Originally developed by Vedejs (University of Wisconsin-Madison) and used by Tranzyme Pharma and Panagene for macrocyclic peptide and PNA development, Bts-AAs had been limited by hazardous reagents for preparation and corresponding storage challenges [(Vedejs, 1996); USP 5,900,427].

We’ve developed a safer, in situ generation method using aqueous buffered sodium hypochlorite, removing the need for elemental chlorine and allowing simplified purification without chromatography in most cases.

This approach enables fast access to SPPS-ready ncAAs with high chemical purity and without epimerization.
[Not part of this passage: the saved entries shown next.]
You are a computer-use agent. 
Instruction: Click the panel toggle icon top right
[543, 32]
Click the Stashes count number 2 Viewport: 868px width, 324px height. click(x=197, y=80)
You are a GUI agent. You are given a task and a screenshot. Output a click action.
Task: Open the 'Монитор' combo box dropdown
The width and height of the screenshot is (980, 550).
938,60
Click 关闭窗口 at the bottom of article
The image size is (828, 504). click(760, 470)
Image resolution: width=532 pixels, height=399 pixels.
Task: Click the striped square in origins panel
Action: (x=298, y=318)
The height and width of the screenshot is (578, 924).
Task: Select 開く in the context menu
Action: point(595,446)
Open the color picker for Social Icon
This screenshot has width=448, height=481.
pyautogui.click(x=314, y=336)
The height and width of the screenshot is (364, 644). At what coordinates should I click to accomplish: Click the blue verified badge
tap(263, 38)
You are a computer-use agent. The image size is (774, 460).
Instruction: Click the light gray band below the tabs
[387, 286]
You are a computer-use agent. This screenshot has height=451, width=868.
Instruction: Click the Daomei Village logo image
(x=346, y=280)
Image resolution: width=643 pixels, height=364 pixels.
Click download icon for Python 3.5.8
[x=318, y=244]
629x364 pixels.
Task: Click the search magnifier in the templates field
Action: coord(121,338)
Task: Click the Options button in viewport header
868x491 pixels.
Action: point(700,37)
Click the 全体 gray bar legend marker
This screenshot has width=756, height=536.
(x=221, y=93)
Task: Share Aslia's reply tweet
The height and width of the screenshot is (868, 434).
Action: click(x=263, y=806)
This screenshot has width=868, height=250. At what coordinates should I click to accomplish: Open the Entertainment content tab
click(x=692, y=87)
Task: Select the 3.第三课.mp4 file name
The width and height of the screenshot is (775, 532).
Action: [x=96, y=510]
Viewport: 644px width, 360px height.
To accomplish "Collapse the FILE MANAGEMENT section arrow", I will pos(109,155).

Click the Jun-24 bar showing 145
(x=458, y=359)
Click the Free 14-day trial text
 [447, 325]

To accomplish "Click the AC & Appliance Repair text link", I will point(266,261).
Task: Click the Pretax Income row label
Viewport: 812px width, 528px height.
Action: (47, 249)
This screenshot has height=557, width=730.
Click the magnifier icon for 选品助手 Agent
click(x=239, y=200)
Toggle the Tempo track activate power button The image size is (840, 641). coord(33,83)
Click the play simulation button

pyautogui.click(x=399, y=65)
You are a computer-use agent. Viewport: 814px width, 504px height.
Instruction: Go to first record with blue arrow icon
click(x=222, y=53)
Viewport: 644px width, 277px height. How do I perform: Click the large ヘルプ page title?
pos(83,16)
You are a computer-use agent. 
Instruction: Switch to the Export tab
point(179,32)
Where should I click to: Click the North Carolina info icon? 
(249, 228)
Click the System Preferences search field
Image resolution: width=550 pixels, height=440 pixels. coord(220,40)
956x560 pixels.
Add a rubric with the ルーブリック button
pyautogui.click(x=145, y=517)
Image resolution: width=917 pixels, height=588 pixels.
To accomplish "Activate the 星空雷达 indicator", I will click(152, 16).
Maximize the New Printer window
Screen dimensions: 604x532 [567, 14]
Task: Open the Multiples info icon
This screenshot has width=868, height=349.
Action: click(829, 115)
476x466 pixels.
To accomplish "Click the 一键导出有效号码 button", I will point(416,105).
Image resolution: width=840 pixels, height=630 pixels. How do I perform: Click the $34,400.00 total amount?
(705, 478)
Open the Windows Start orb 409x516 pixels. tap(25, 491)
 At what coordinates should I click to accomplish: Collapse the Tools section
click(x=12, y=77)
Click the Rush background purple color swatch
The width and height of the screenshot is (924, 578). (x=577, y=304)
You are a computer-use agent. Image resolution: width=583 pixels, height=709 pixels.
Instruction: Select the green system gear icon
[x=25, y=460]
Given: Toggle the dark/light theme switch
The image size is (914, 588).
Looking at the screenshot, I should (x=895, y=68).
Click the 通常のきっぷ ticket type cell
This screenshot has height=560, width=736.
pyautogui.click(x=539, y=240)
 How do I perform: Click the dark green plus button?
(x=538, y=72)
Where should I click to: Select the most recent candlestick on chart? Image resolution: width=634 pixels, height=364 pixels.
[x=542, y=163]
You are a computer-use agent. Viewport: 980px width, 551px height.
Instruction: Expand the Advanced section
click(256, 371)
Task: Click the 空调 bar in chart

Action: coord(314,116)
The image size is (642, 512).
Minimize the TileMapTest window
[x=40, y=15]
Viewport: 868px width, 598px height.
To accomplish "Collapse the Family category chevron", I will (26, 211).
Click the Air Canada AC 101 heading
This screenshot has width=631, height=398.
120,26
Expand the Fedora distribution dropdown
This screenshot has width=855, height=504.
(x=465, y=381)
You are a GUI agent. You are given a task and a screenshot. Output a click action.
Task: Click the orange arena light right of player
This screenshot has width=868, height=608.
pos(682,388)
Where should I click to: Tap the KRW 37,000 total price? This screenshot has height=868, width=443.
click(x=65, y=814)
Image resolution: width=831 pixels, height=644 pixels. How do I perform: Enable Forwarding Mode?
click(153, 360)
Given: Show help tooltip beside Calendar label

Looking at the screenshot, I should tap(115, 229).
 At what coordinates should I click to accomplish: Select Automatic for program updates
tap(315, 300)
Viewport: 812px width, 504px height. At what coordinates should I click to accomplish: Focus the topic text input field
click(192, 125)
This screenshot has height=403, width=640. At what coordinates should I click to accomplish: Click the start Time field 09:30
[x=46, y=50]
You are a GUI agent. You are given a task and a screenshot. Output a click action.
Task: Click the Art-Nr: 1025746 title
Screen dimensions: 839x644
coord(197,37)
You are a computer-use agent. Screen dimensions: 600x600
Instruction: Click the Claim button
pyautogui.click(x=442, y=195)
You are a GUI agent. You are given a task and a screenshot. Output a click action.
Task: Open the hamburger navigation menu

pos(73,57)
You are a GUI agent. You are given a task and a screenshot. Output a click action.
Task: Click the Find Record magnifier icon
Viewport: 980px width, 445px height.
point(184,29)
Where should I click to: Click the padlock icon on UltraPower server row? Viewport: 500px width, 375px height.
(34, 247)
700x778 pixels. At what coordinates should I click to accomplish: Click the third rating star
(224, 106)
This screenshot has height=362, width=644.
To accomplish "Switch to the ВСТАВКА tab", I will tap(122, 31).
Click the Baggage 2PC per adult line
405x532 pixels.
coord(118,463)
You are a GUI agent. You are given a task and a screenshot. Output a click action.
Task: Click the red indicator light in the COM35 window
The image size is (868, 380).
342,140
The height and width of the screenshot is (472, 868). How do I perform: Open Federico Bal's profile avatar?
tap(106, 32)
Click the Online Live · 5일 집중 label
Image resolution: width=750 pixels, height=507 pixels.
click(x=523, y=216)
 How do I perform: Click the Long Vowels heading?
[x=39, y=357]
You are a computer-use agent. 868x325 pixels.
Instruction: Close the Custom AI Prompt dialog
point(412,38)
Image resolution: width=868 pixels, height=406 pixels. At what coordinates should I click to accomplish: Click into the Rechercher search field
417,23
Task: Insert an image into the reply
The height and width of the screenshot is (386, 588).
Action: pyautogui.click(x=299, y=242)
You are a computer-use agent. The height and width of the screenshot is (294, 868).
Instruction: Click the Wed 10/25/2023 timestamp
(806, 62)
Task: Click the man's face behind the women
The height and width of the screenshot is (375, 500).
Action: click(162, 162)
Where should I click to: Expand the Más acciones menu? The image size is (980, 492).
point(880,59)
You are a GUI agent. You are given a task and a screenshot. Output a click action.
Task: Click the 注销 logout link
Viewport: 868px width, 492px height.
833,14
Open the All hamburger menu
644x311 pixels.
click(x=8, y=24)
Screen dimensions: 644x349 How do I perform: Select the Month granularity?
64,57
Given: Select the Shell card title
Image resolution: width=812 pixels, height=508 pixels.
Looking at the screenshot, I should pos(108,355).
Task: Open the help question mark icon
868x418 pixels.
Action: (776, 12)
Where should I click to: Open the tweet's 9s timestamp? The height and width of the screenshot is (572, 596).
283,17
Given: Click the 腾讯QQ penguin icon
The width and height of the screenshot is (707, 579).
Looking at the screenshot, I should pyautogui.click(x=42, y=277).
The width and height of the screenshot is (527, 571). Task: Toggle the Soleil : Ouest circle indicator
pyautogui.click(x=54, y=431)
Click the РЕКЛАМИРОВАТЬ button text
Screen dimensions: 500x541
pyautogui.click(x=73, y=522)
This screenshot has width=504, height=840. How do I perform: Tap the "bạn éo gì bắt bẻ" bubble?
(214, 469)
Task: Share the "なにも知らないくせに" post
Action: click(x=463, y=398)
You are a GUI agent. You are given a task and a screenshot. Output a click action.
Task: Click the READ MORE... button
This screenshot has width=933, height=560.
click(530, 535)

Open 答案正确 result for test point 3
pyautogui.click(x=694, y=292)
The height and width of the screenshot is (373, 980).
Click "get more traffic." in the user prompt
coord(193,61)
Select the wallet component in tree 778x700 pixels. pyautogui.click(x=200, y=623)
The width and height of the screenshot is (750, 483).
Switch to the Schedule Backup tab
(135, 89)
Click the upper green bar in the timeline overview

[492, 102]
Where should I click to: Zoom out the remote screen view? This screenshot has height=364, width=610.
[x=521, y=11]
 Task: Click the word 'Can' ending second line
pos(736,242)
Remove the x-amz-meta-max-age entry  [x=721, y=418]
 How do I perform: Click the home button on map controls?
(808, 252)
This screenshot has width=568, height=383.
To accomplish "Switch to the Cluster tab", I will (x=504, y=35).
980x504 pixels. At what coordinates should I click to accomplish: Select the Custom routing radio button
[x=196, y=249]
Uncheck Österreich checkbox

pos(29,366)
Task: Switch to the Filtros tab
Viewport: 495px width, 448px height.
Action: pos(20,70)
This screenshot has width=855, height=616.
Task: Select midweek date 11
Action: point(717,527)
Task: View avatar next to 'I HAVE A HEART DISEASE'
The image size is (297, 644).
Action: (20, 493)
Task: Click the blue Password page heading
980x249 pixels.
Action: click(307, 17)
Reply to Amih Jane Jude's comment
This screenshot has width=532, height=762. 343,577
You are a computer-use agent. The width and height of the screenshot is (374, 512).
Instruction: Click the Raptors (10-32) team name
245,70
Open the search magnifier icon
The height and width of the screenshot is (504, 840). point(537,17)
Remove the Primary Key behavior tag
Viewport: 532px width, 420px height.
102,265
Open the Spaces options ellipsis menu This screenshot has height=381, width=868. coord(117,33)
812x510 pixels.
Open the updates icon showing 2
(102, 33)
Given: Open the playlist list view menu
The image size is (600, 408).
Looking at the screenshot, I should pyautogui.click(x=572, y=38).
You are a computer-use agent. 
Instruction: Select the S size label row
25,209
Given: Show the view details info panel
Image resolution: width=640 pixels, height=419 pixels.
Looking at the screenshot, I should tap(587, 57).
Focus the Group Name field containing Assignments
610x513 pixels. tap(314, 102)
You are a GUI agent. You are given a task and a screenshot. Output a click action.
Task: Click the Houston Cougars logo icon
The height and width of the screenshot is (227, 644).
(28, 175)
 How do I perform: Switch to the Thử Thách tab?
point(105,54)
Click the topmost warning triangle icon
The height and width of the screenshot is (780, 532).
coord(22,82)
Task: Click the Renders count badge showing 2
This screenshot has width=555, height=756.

More importantly, Bts-AAs can be readily incorporated into Fmoc- and Boc-SPPS workflows.

From Custom Building Blocks to Drug-Like Peptides

What does this mean for your project?

It means:

• Faster access to constrained or alkylated peptide analogs
• Scalable synthesis of modified libraries for SAR
• Purity-driven workflows supported by RP-HPLC and preparative SFC
• End-to-end support to evaluate permeability, solubility, and in vivo stability early, reducing surprises later

Whether you’re optimizing a known binder, exploring a new peptide modality, or looking to rescue a stalled program, our peptide chemistry team offers the flexibility and insight to move your idea forward.

Conclusion: Peptide Innovation Demands More Than Automation

The resurgence of peptides in drug discovery isn’t hype, it’s a response to real clinical need and the therapeutic possibilities peptides uniquely offer.

But peptide complexity cannot be solved by automation alone. It requires flexible, human-led chemistry, built on the right tools, the right cross-functional expertise, and a mindset that embraces challenge.

At Sygnature Discovery, we’ve designed our platform to do exactly that, from synthesis to purification, from design to data.